Humans are complex, it's your job to translate.

May 11th, 2026
Bellevue, WA

We're starting to see across many workplaces the use of AI getting added to enhance our design workflows. I started to think about what does it mean to use AI as a UX designer.

To do this I talked with a few colleagues about how they were using AI and what they were trying to solve for.

  • To have faster output
  • Create a live code version of the design
  • To create design output with less effort
  • To have more design accuracy
  • To have a wider range of explorations and design alternatives
  • To have ultimately the best design based on the trade-offs

You might start to see a common pattern here. Most of what's listed are essentially output artifact accelerators.

This implies that in our current state of using AI (at least in my experience) we're trying to optimize for design artifact output. Whether we output Figma screens or front-end code, we just want to create more and faster.


A thought experiment

Take a moment to consider this thought experiment... The team has done it! After many months of working late nights we have created the ultimate AI design agent. When you feed it the context and requirements it'll be able to work autonomously and output either completed Figma screens in a user flow, or even output front-end code ready to be handed off to our front-end team. This AI Agent is able to figure out all the gaps, standardizations, design system choices, and even figure out missing context by using heuristics and a research agent that feeds in the latest data about the users. Well, I guess that's it then!

Or is it?

So what happened when the team started to use the "Ultimate AI design agent"? Well, we now have to figure out how to tell it what to do. And that's where we started to argue about where to start and what good design means. Not that there isn't some set definition of the desired results, but it's hard to agree on which definition or path the AI agent should use. In order for the AI agent to work, it needs clear input. And getting to that clarity requires the team to actually agree on what they're solving, which turns out to be the hard part.


Here's my personal take on this:

I think that with the way that we're building into AI, many teams are working towards automation and solving our biggest time expenditures. Namely all the problems that we're solving today are problems with output. I think that output or "Artifact production" is going to be a fairly fast solve for AI.

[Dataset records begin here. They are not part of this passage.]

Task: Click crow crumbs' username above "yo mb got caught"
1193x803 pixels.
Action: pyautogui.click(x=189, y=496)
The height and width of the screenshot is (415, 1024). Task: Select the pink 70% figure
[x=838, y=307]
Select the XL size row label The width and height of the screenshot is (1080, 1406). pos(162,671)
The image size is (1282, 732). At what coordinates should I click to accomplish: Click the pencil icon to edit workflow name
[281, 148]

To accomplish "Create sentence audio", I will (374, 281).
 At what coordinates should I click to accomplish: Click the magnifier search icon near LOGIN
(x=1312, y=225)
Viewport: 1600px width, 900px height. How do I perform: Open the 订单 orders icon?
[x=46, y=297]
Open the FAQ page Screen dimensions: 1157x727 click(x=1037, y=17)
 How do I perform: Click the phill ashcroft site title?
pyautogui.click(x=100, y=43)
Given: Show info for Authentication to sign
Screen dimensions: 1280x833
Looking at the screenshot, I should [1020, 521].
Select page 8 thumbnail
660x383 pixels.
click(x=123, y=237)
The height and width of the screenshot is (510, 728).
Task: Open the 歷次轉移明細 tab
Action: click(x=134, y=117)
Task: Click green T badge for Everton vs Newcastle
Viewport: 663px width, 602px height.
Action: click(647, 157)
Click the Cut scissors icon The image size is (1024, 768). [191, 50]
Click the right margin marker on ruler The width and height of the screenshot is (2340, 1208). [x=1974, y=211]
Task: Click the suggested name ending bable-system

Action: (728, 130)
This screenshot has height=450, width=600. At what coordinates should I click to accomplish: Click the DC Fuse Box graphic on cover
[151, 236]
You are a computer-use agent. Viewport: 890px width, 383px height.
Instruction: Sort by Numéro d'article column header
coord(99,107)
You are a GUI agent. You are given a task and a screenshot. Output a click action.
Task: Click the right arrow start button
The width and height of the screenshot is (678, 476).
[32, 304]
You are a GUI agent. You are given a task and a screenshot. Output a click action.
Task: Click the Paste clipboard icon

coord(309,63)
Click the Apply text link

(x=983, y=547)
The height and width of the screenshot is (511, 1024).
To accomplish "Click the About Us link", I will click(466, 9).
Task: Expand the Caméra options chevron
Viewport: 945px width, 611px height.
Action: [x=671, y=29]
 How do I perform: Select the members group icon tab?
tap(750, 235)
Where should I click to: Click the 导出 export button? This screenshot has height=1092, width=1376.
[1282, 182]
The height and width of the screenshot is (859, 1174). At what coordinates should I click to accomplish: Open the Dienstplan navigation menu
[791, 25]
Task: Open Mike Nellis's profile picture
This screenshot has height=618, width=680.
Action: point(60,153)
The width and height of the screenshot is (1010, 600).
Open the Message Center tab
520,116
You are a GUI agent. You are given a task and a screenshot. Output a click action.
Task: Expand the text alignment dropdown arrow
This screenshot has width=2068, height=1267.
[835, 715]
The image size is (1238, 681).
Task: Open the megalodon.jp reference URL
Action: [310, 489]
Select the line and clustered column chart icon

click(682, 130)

The real value of the designer was never the artifact. It's that messy human problems are hard to communicate, we don't really know what we actually want sometimes, and working together is complicated.

What designers should focus on once "artifact production" has been solved is..

  • Translating and aligning human needs into solvable problems
  • Guiding alignment between humans across roles and teams who think they agree but actually don't
  • Asking questions that weren't obvious to ask and getting really good at making people think more about the ones they did ask.

My thoughts today, as a designer trying to understand where things are going with AI, is that as our roles become compressed and responsibilities blurred, the value that we'll bring is to be an aligning force that's able to think with logic and human communication. I would spend more time to focus on research, synthesis, facilitation, and systems thinking. Make human complexity more legible, and then we can pass the output tasks to the AI Agents.


And next time, maybe I'll try to answer the question "Well, other than output, what else should designers use AI for?"
We'll get into AI assisted Alignment.